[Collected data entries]
..............................

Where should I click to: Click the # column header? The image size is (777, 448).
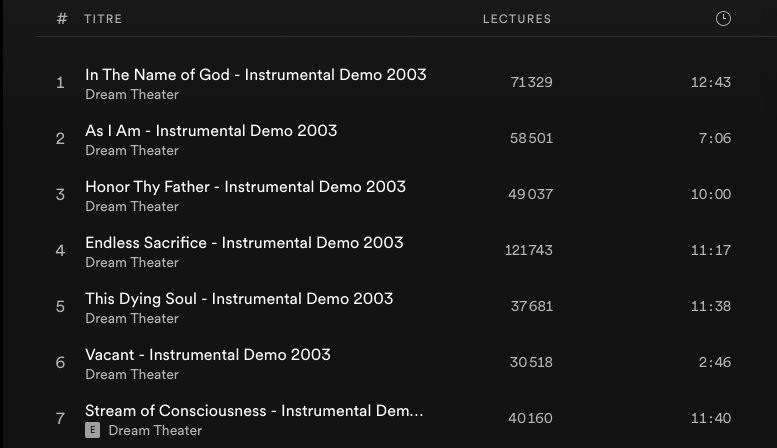(x=62, y=19)
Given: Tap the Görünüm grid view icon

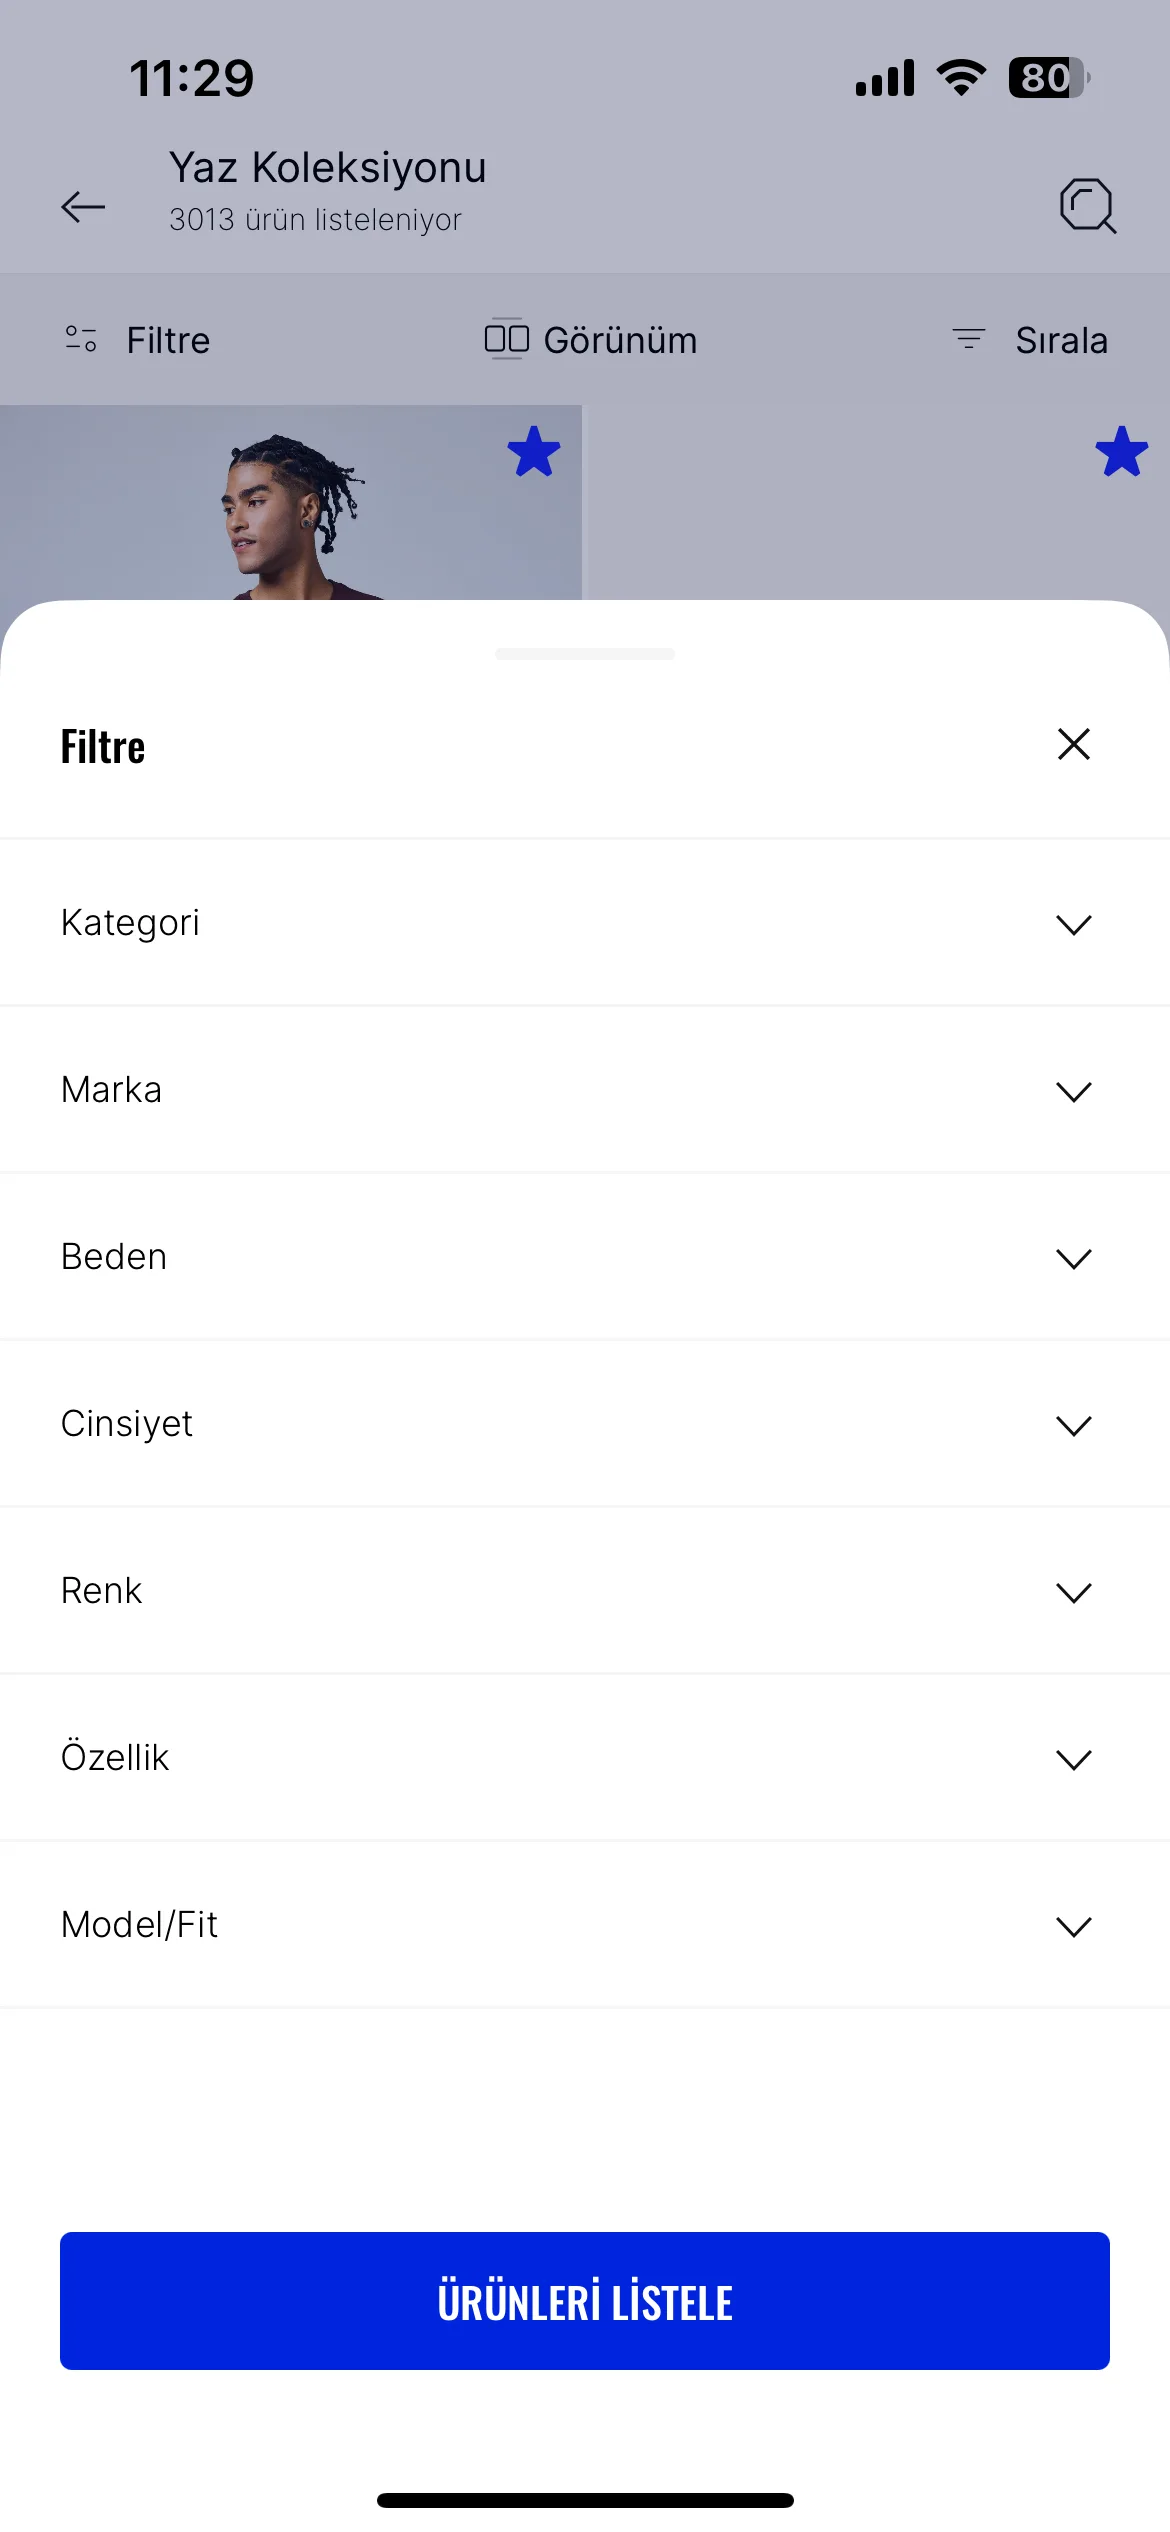Looking at the screenshot, I should click(506, 339).
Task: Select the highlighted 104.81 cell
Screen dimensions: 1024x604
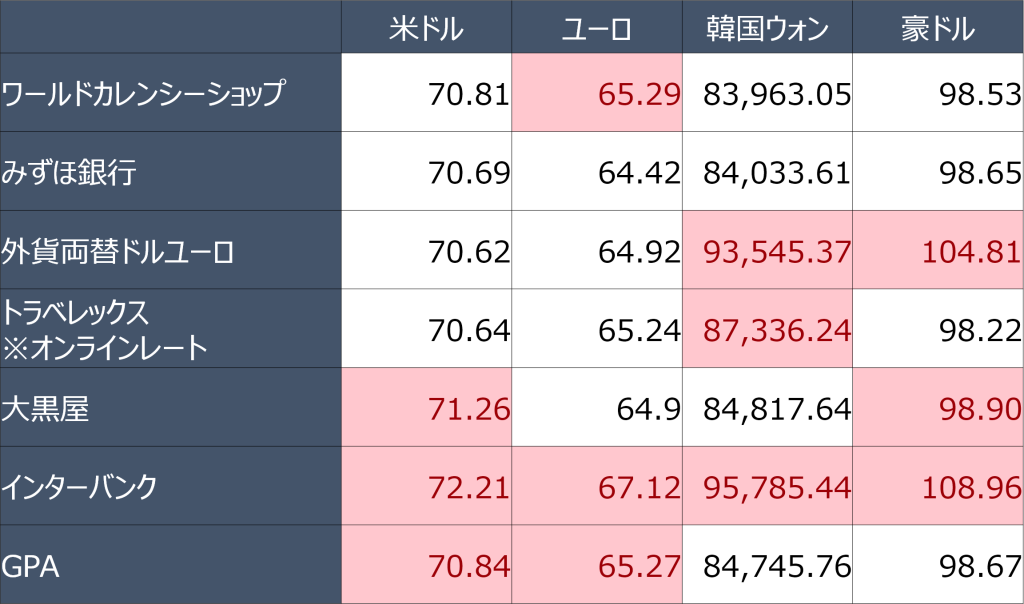Action: [x=938, y=250]
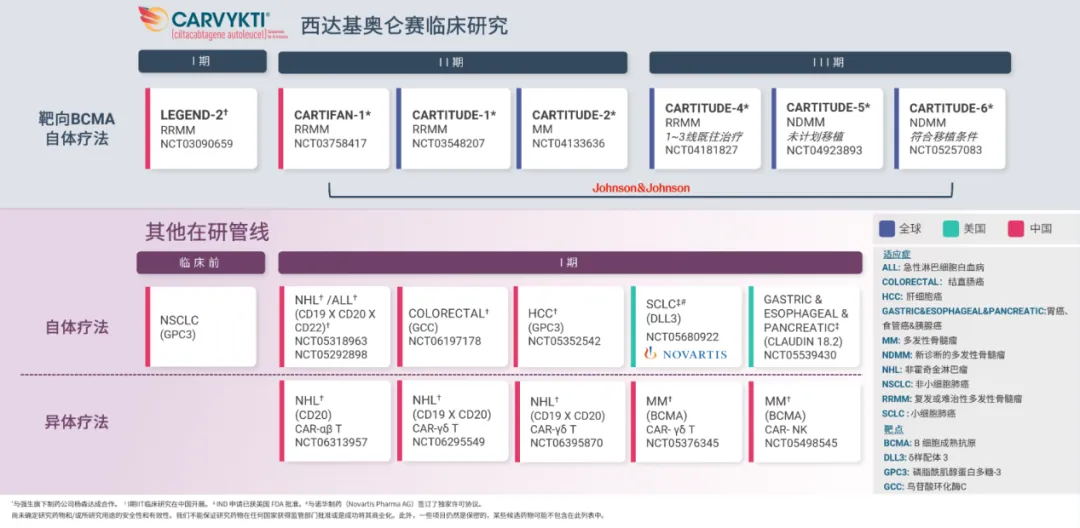The width and height of the screenshot is (1080, 528).
Task: Select the blue 全球 legend swatch
Action: (x=885, y=228)
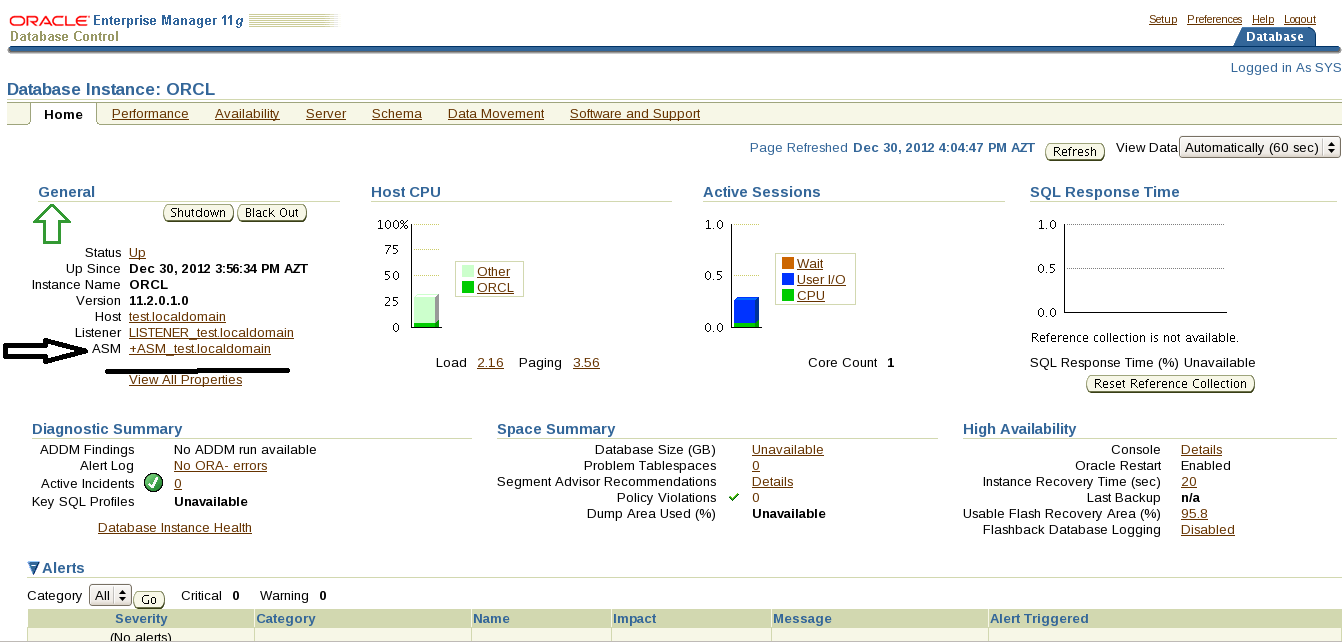Viewport: 1342px width, 642px height.
Task: Click the View All Properties link
Action: [x=185, y=380]
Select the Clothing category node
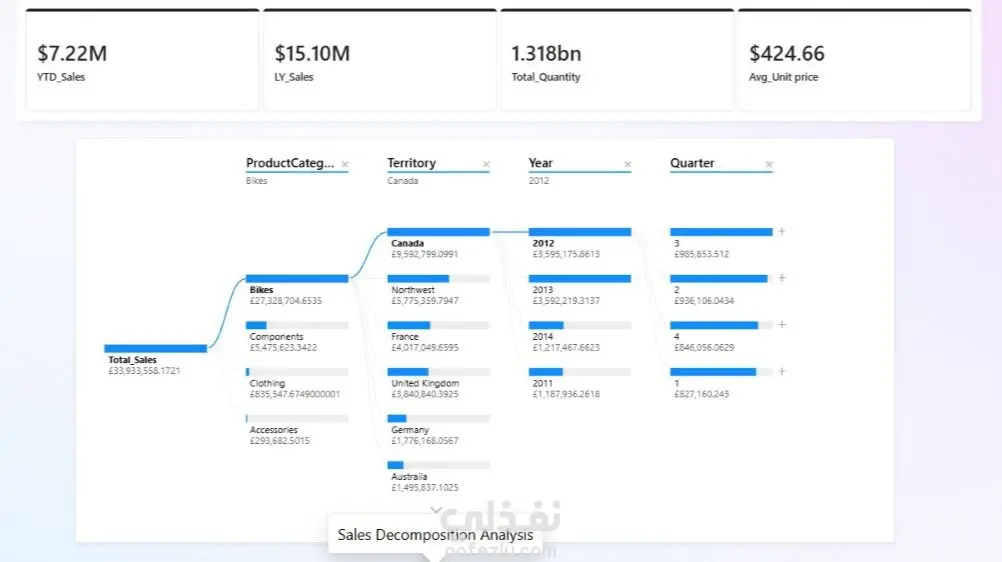This screenshot has height=562, width=1002. pyautogui.click(x=297, y=382)
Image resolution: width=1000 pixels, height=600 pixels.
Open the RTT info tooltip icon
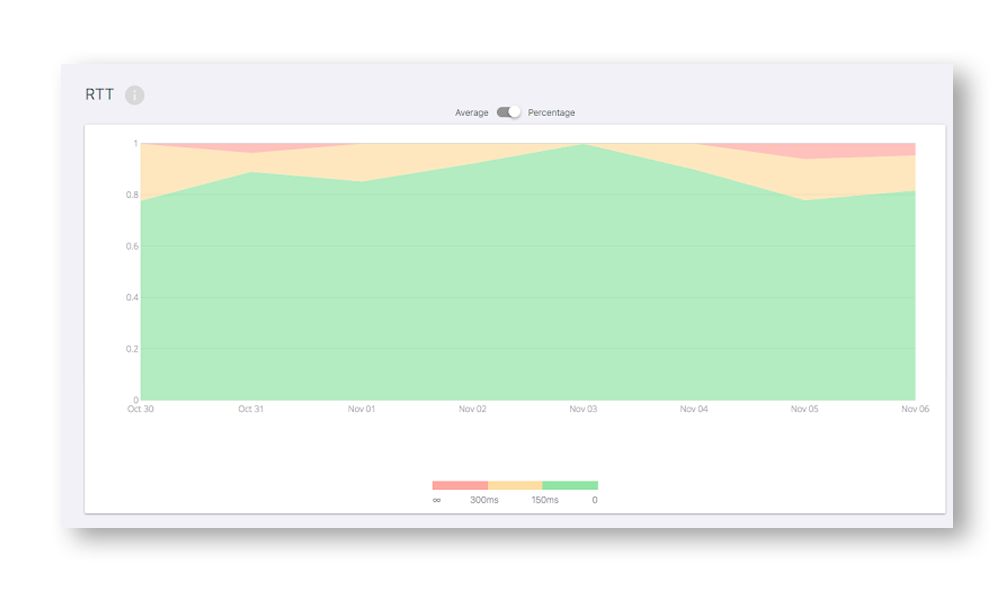tap(134, 95)
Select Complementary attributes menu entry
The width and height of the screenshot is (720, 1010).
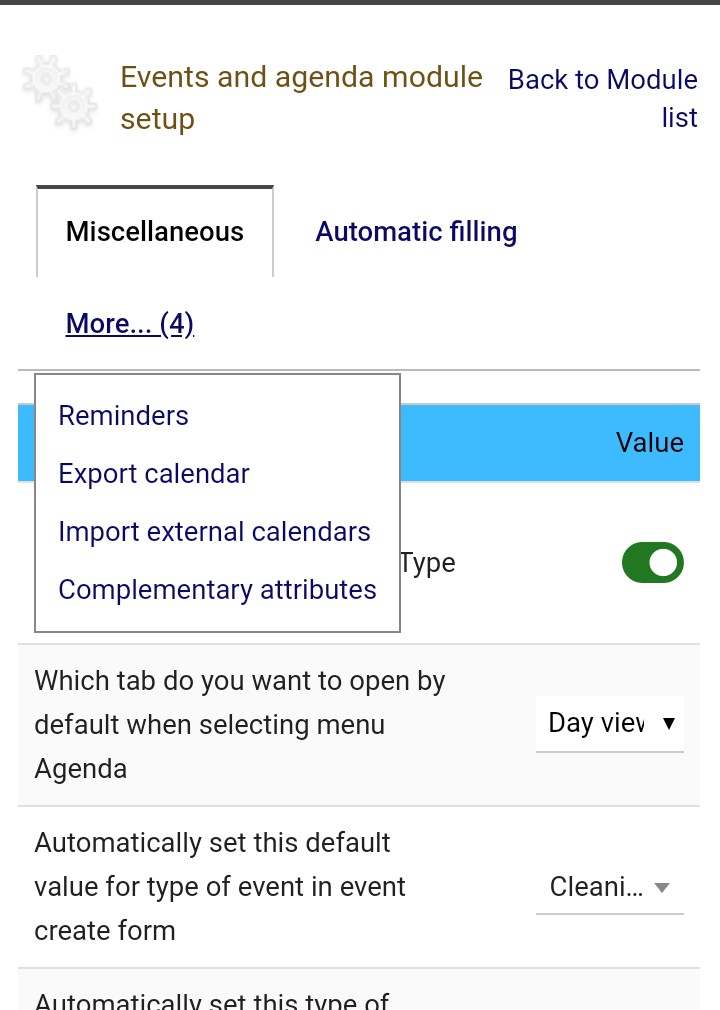[x=218, y=590]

..............................

WHAT IS BEING ASKED
Without including any pictures, reproduce the data exactly.

RESPONSE FOR THIS EXERCISE
Where should I click to: Click the # column header? The image size is (777, 448).
(x=62, y=19)
Given: Tap the Görünüm grid view icon

Looking at the screenshot, I should click(506, 339).
Task: Select the highlighted 104.81 cell
Screen dimensions: 1024x604
Action: [x=938, y=250]
The width and height of the screenshot is (1080, 528).
Task: Select the blue 全球 legend swatch
Action: (x=885, y=228)
Viewport: 1342px width, 642px height.
Task: Click the View All Properties link
Action: [x=185, y=380]
Select the Clothing category node
This screenshot has height=562, width=1002. pyautogui.click(x=297, y=382)
Image resolution: width=1000 pixels, height=600 pixels.
Open the RTT info tooltip icon
tap(134, 95)
Select Complementary attributes menu entry
The width and height of the screenshot is (720, 1010).
[x=218, y=590]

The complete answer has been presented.